━━ Source data ━━

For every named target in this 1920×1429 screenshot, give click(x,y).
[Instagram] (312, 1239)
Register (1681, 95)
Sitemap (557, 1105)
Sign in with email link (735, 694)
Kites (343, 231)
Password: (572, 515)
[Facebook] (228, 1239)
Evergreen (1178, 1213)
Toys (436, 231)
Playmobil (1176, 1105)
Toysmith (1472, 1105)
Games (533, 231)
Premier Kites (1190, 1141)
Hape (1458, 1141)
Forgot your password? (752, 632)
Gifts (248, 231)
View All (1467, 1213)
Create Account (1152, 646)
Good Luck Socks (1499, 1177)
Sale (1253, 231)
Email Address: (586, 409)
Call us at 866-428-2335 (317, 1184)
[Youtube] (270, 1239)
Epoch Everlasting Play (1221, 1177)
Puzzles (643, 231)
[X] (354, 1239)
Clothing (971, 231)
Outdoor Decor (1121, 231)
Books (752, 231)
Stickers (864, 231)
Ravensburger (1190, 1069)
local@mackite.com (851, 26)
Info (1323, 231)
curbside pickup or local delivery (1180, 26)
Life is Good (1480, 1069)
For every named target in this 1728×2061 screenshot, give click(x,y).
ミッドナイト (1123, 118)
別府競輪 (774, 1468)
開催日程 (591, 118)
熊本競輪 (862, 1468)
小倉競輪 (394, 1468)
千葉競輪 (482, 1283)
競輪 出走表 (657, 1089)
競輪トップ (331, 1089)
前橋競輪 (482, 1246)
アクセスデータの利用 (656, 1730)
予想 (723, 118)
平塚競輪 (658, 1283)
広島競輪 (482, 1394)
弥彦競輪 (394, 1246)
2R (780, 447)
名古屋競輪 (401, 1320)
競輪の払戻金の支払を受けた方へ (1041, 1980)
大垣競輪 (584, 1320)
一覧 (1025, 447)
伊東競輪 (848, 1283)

━━━

Where a line above contains the string "this", tally it, then give the number alone.

__Task output__.
2